*Prompt*
Beginning at the line with "You are a computer-use", please repeat each line exactly through the end of the records below, including that first line and the last, but no pictures.

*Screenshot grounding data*
▬▬▬▬▬▬▬▬▬▬

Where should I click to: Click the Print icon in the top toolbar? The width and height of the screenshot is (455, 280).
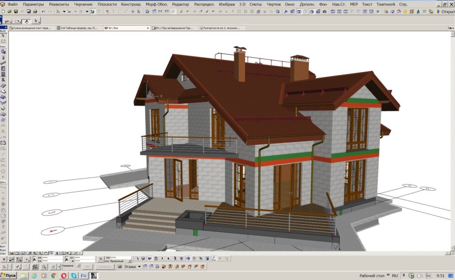(x=35, y=11)
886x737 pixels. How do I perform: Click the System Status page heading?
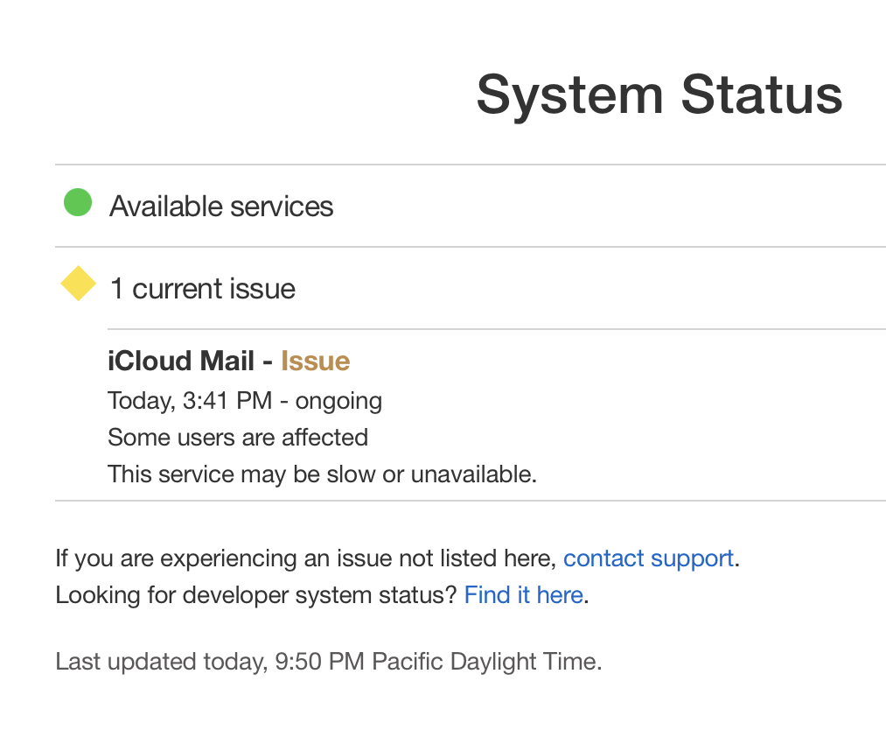pos(659,94)
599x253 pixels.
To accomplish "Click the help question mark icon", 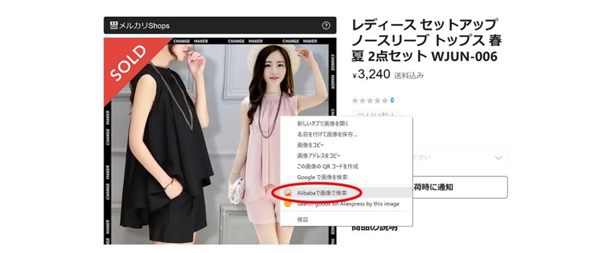I will coord(326,26).
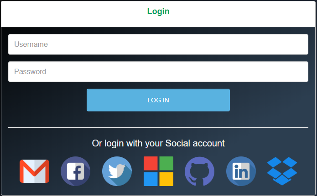Click the blue square of the Microsoft logo
Screen dimensions: 317x196
click(151, 179)
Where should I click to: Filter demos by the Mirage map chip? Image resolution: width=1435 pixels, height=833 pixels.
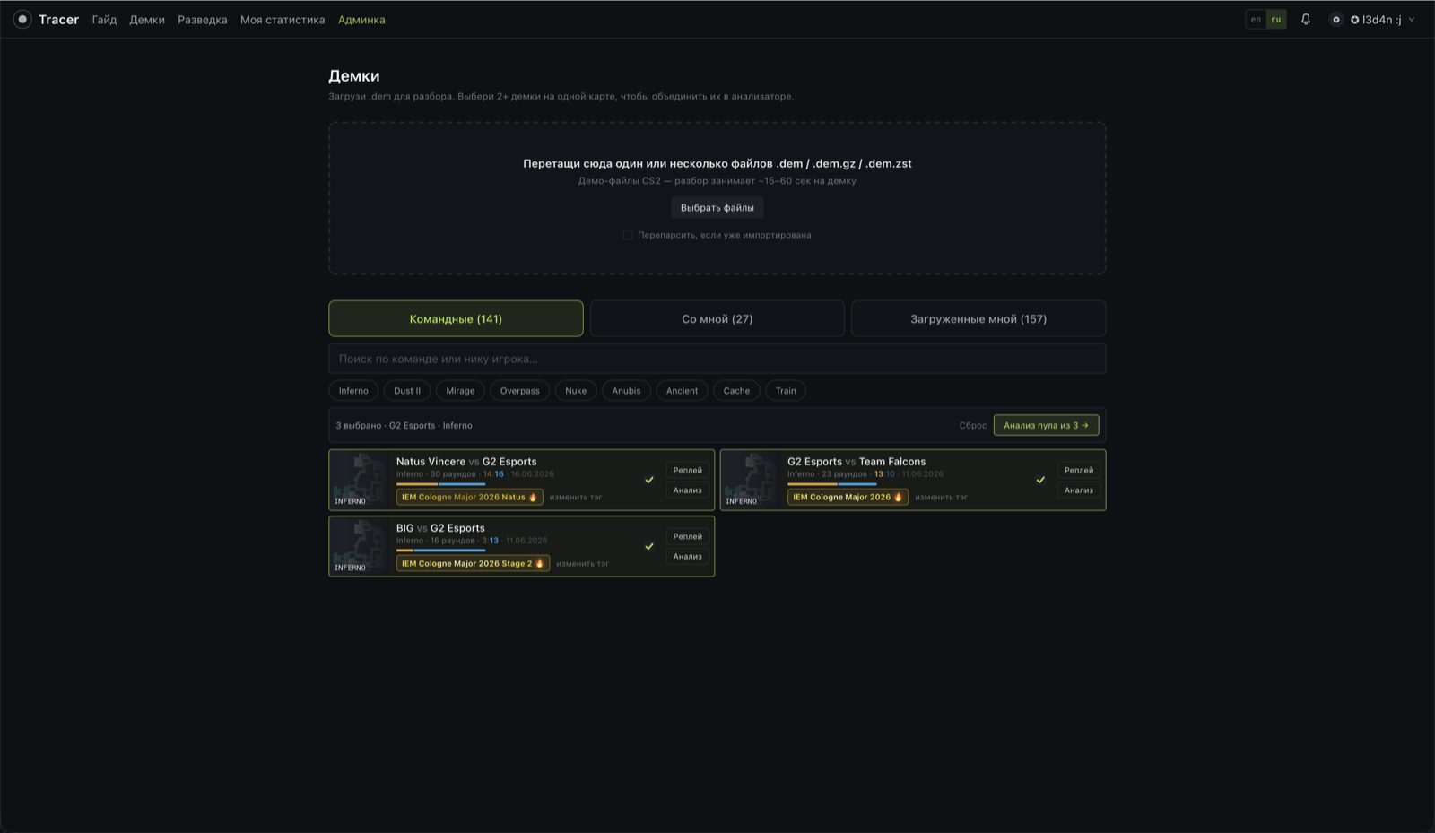click(x=460, y=391)
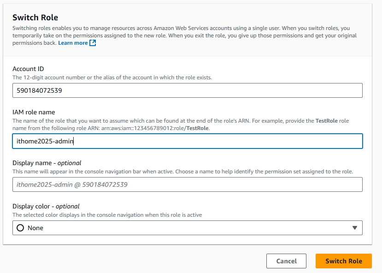Select the optional Display name text box

pos(187,184)
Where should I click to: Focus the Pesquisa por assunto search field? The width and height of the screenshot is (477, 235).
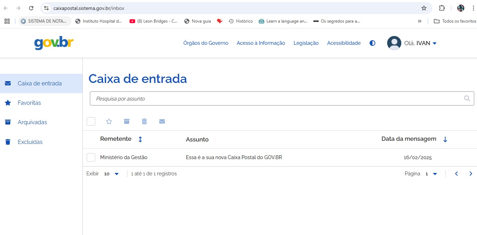276,99
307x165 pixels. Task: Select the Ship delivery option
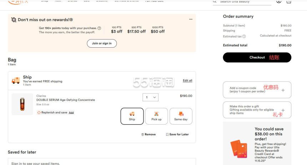(132, 116)
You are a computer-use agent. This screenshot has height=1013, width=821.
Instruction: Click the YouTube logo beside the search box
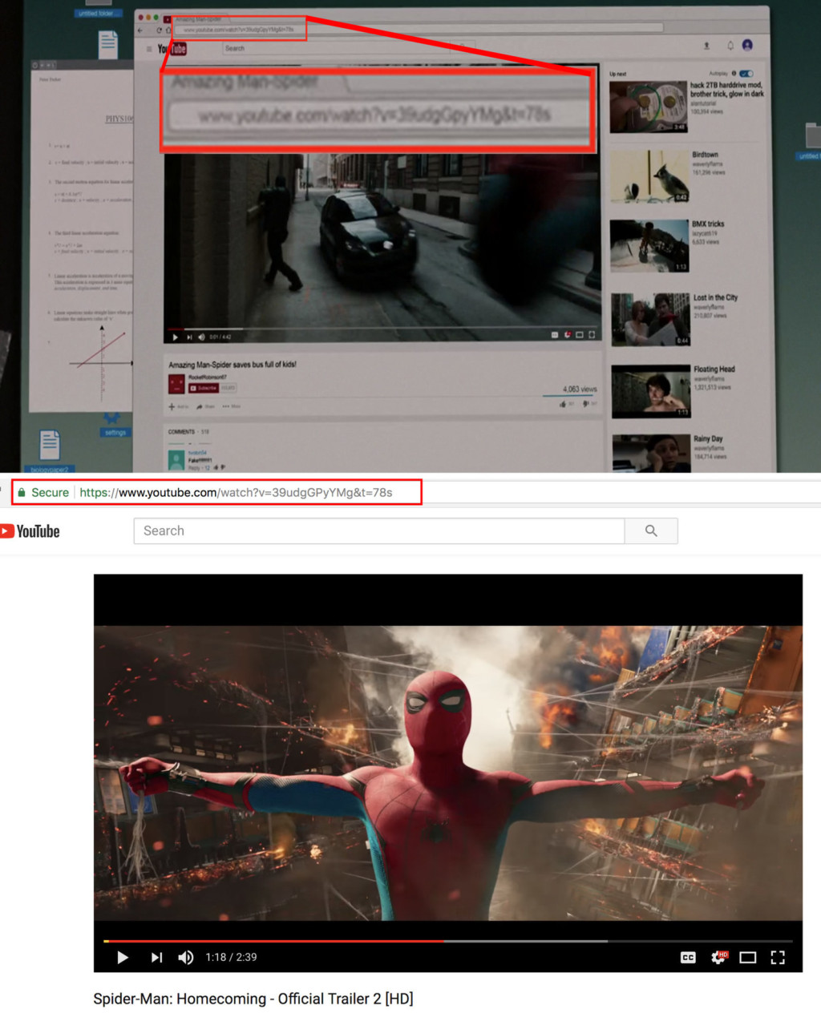pos(30,531)
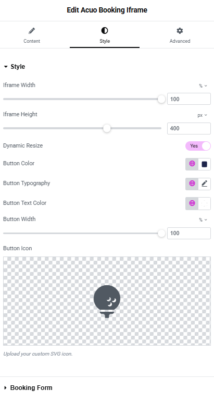Switch to the Content tab
Viewport: 214px width, 415px height.
pyautogui.click(x=32, y=35)
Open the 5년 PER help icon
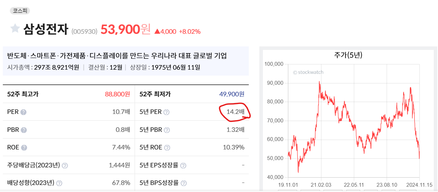 tap(166, 112)
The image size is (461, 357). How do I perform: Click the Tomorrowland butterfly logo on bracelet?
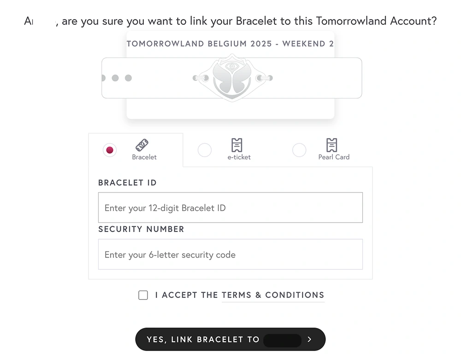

▬▬▬▬▬▬▬▬▬▬

*Task solution*
You are a computer-use agent. This screenshot has height=1013, width=821.
Instruction: Click the YouTube logo beside the search box
pos(30,531)
Switch to the Content tab
Viewport: 214px width, 415px height.
pyautogui.click(x=32, y=35)
Open the 5년 PER help icon
 tap(166, 112)
The image size is (461, 357). How do I perform: Click the Tomorrowland butterfly logo on bracelet?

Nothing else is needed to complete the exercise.